SOURCE DOCUMENT
Why worry about retirement?

Published: 8:49 AM, 09/17/2012
 

Author: Michael Thomason
Source: The Monroe County Advocate

There was a story in a recent edition of USA Today that said the current (youngest) generation isn't too worried about retirement funds as they're pretty sure they'll have an inheritance waiting for them.

This is in contrast to a poll said the parents of this generation had nothing saved up and didn't plan on leaving anything behind, figuring whatever they had would get eaten up by late in life medical bills.

I sense a disconnect here.

Inheritance has always been an abstract thought in my head. Probably because I grew up in a world where you said, "Hey, we got all the bills paid! We got $37 to live on until the next paycheck, so let's be careful when we're out."

And two things assured me I wouldn't have to worry about leaving anything behind. One, I made the decision to not have kids, and two, it quickly became obvious my income would never get very far above the low five figure income range.

You can't leave behind what you don't have.

But what about these modern day kids, age 13-22, who think they'll never have to worry about getting medicine and where their next meal will come from when they get old? According to the story, 40 percent of them think money will never be a problem, whether they're young or old.

Are they spoiled brats? Forty percent is a huge number. They can't all be the children of one percenters.

Some seem to believe mommy and daddy have large life insurance policies because they want to make their precious ones can stop working at 42.

A psychiatrist interviewed for the story said a lot of it undoubtedly has to do with their young age. They either are children of one percenters, and will get a huge inheritance, or mommy and daddy sacrificed everything and the kids never noticed their "irritating" parents wore the same clothes for seven years straight.

I could buy that. When I was a kid, living in a paycheck-to-paycheck type world, I wouldn't have known what an inheritance was. But I did know kids who truly and honestly believed not only would they get mom's car when they turned 16, but one day the house they lived in would be theirs. They planned to sell it, of course, and buy something on the lake.

DATASET CONTENT
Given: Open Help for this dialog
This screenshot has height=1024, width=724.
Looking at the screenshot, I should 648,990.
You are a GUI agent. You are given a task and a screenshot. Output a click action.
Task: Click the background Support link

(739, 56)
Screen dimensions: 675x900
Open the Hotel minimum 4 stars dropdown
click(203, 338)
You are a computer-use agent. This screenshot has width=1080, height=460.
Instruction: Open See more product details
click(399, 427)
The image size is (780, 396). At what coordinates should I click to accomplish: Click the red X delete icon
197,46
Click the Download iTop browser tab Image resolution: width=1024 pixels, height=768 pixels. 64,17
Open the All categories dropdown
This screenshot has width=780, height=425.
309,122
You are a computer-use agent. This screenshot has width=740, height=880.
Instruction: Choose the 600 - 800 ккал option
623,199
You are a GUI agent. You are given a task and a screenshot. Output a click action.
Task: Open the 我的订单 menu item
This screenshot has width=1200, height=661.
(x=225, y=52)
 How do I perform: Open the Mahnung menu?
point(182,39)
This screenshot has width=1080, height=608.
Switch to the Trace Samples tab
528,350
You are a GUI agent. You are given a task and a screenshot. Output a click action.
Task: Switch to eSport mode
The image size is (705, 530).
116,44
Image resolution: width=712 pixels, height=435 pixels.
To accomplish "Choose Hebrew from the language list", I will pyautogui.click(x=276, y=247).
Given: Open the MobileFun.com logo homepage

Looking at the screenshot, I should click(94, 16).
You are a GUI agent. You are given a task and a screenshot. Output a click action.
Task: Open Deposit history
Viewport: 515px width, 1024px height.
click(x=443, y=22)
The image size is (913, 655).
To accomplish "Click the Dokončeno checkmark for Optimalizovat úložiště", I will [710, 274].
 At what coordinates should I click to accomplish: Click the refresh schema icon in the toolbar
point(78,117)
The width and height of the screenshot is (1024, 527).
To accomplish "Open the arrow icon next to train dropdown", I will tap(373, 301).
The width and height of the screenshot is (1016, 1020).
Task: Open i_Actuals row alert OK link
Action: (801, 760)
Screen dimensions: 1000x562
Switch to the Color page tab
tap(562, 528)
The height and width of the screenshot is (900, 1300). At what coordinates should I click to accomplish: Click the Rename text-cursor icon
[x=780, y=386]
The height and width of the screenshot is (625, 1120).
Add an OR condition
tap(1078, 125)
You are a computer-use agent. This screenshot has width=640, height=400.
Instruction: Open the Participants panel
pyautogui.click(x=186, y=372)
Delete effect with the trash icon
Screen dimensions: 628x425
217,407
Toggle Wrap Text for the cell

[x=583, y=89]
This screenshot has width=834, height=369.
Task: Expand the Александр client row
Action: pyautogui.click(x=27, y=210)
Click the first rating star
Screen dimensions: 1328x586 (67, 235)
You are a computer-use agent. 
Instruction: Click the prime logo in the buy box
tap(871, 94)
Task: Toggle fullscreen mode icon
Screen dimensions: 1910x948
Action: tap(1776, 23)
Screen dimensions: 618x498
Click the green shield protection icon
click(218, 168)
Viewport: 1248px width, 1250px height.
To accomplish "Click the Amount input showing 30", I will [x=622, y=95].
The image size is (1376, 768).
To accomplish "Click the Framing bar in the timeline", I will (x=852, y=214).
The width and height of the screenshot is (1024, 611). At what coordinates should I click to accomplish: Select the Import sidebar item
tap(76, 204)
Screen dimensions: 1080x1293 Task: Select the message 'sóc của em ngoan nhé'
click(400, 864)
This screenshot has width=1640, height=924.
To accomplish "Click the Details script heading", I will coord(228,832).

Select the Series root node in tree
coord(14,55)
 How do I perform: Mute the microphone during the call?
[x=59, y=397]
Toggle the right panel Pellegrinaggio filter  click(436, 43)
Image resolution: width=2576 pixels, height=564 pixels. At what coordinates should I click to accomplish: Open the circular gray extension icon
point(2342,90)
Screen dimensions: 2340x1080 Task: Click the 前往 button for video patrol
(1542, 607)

WORK TO COMPLETE
[A] Do these statements agree with the column on retirement? Answer yes or no for each and quote the words that decide it.
(i) The story about the youngest generation appeared in USA Today.
(ii) The author chose to have children.
(iii) According to the story, 40 percent of the kids think money will never be a problem.
[B] Answer from the column on retirement:
(i) What source is listed for the piece?
(ii) Who was interviewed for the story?
(iii) After selling the house, what did the kids the author knew plan to buy?
The records have no connection to the column on retirement.

TASK RESULTS
[A]
(i) Yes: "There was a story in a recent edition of USA Today"
(ii) No: "I made the decision to not have kids"
(iii) Yes: "40 percent of them think money will never be a problem, whether they're young or old."

[B]
(i) The Monroe County Advocate
(ii) A psychiatrist
(iii) Something on the lake